Defending Packer, Ronnie Renucci KC told the court he was “not an apologist” for Packer and urged jurors to be fair to him.

Mr Renucci said Packer changing his story was not an attempt to be obstructive.

He said there was “no evidence” linking Packer and Miss Caldwell on the evening of her disappearance on April 4, 2005.

He said: “If Iain Packer was responsible for her death, was he really going to be so stupid as to dump her body there (at Limefield Woods) and leave it to be found?”

Mr Renucci also said there was “not one piece of evidence” placing Packer in Glasgow city centre on the evening Miss Caldwell was last seen.
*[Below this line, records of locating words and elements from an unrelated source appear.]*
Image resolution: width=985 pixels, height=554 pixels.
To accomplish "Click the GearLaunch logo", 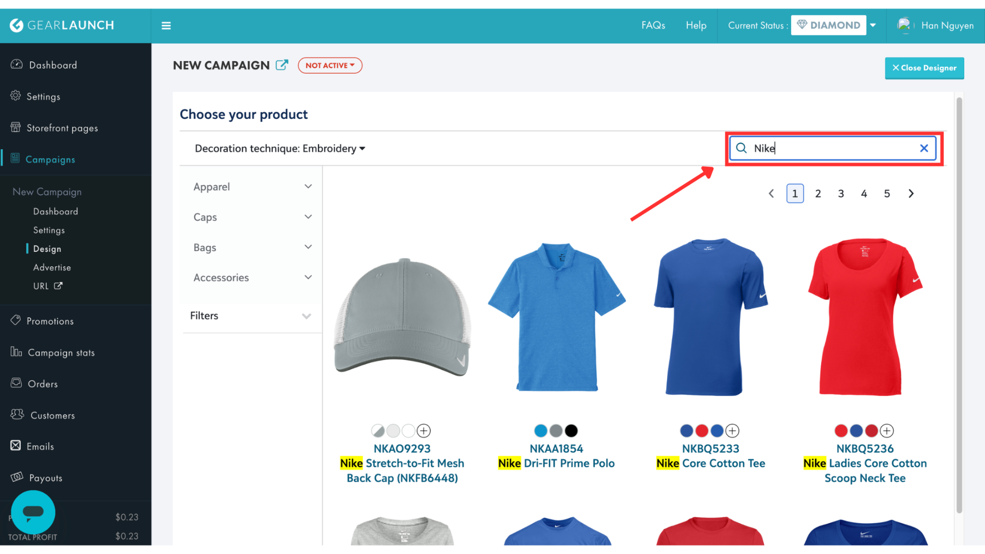I will [x=62, y=25].
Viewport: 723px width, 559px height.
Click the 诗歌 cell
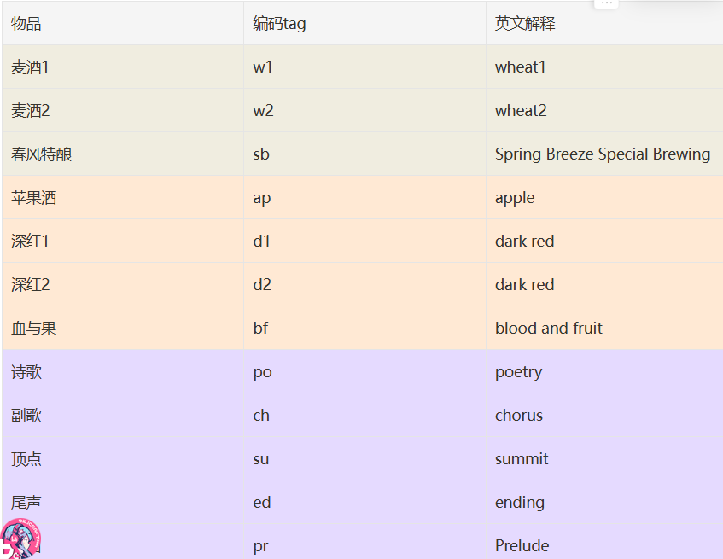tap(26, 372)
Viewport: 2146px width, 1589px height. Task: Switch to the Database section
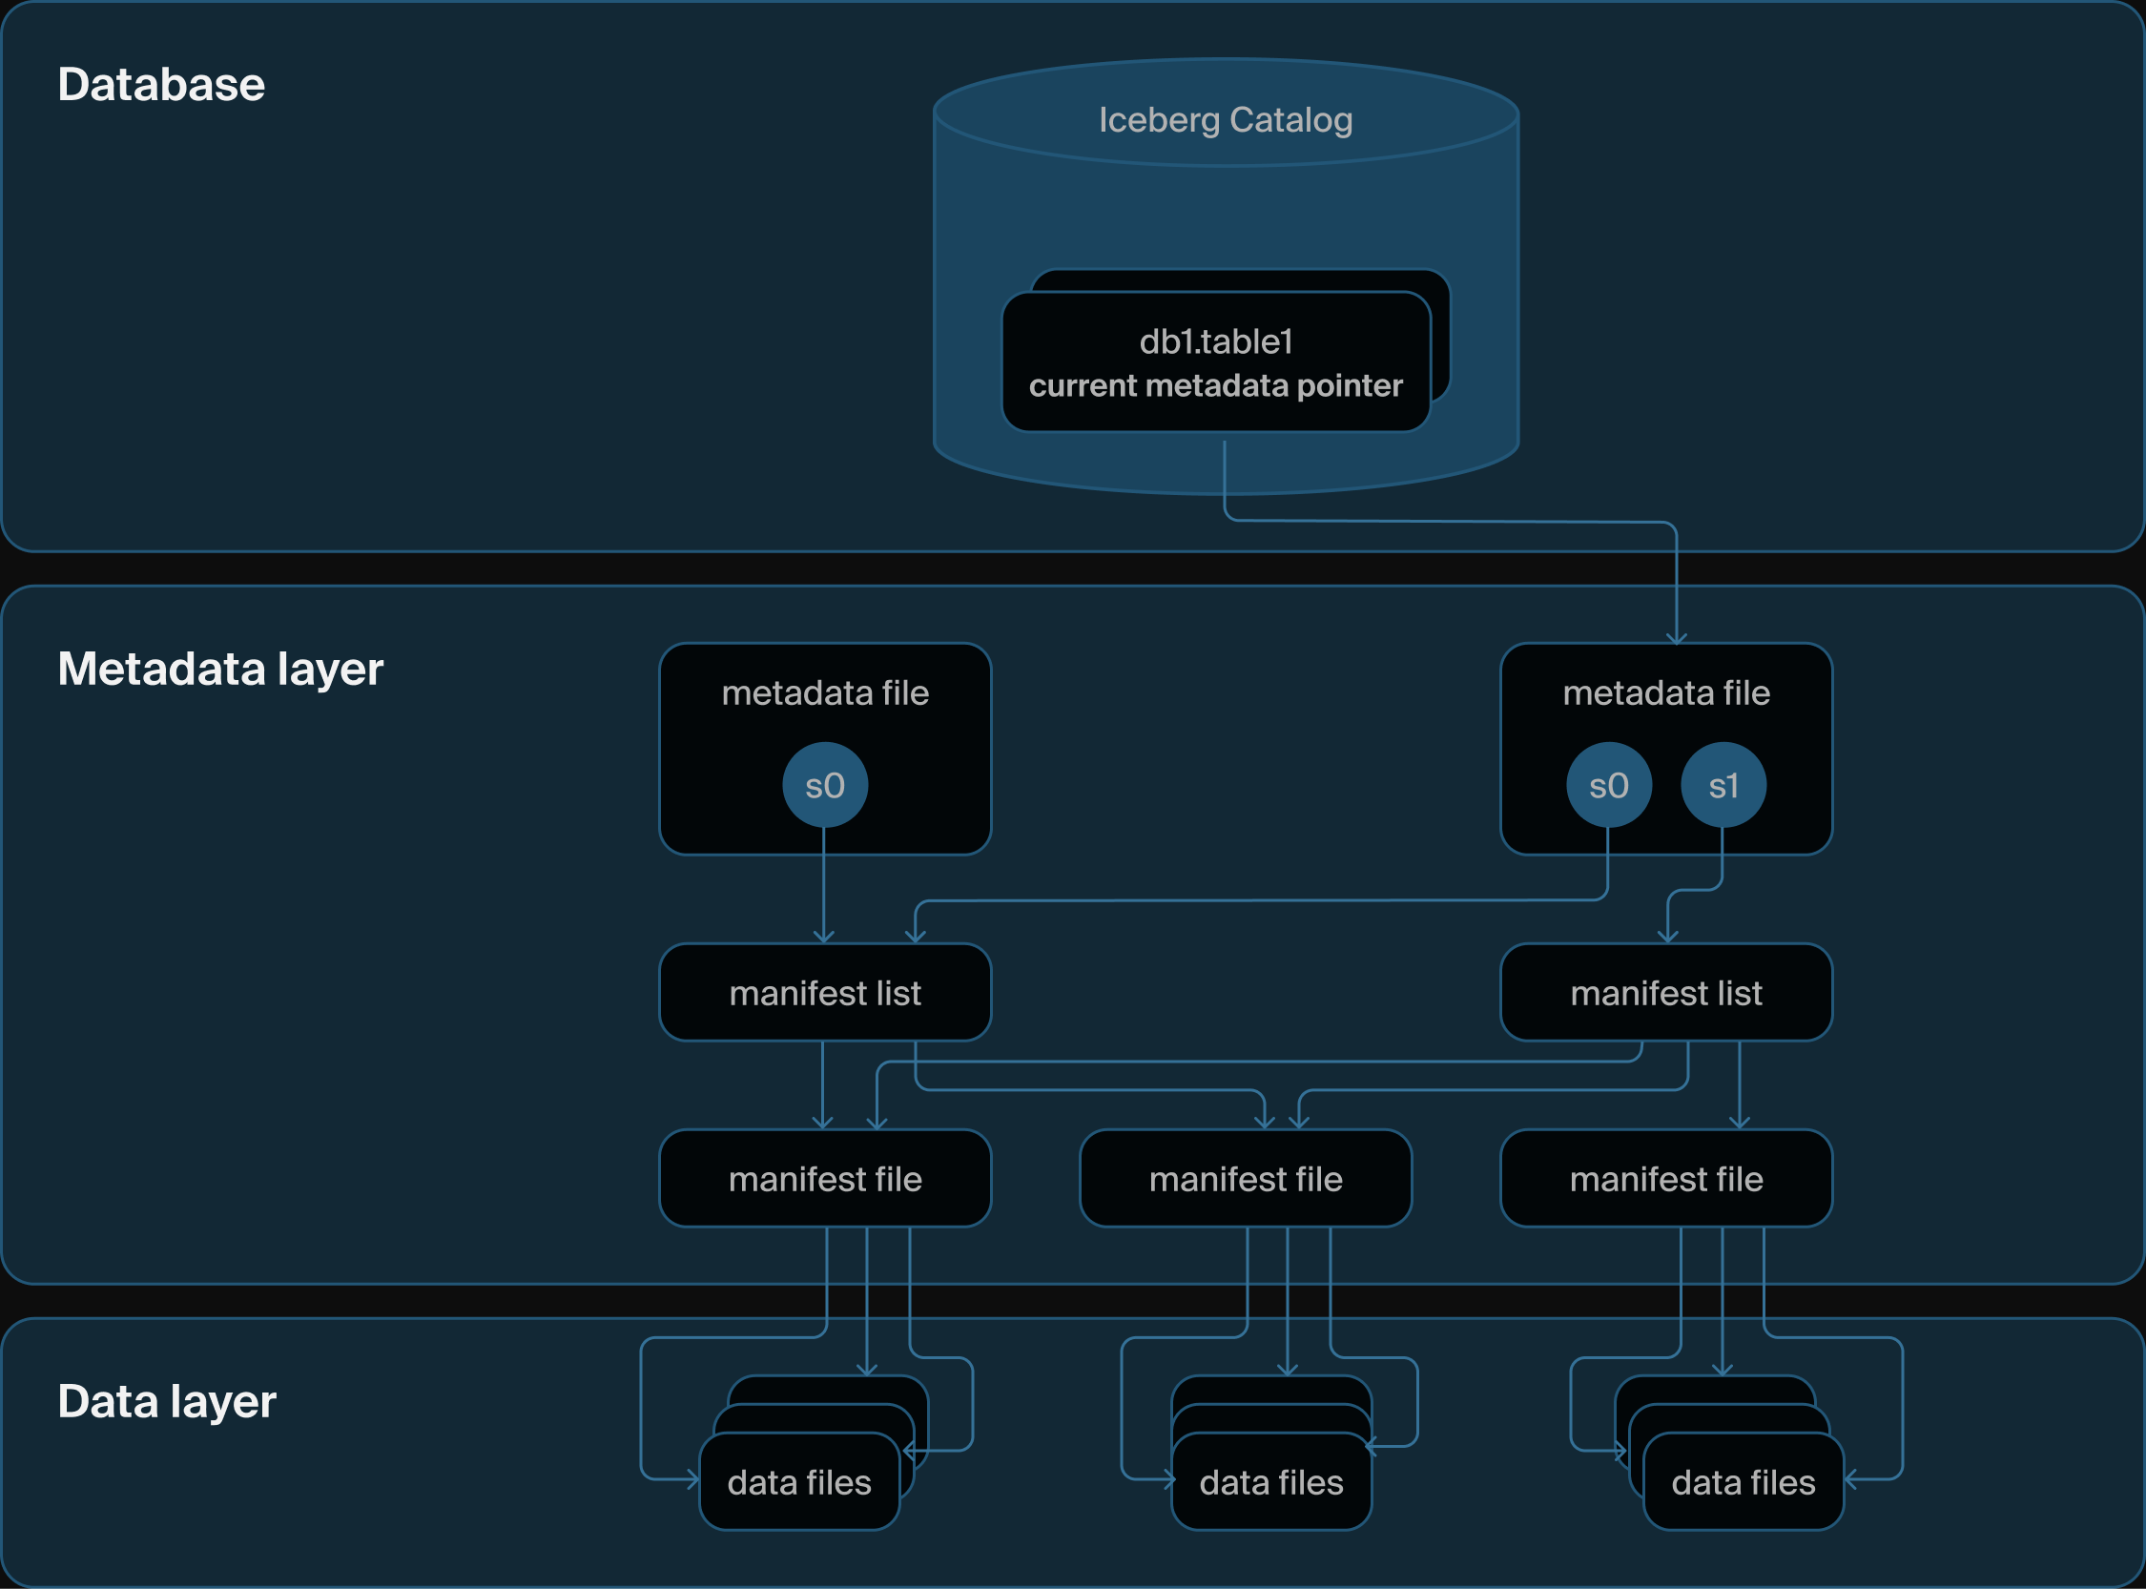click(160, 85)
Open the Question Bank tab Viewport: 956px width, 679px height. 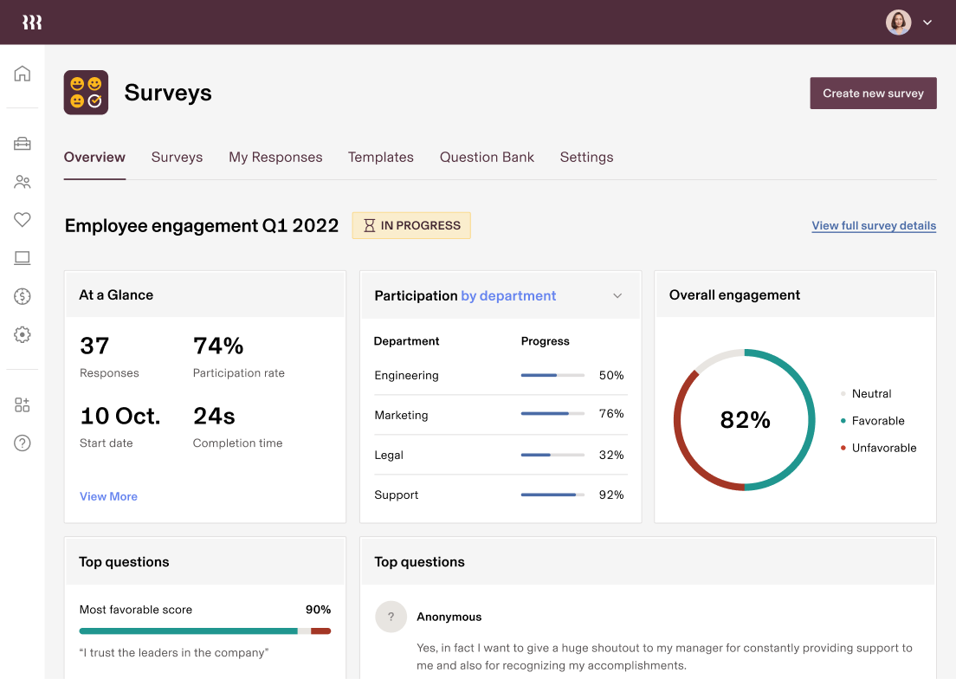point(487,157)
When Miss Caldwell’s body was found, Mr Renucci told jurors there was “no DNA, no blood, no fibres, no fingerprints, no bodily fluids linking him to her death”.

Mr Renucci said: “If he is this person, how on Earth did he get away with it for so long right under the noses of the police?”

The trial also heard from Margaret Caldwell, 76, Miss Caldwell’s mother, who maintained a close relationship with her daughter after she moved to Glasgow in 2002.

Miss Caldwell was due to meet her mother on April 6, 2005 and Mrs Caldwell became emotional in court when she told of her inability to contact her daughter.

She said the last words she heard from her daughter were: “Bye mum, phone you Monday or Tuesday.”

Following several hours of legal direction, judge Lord Beckett sent the jury out to consider its verdict on Friday morning.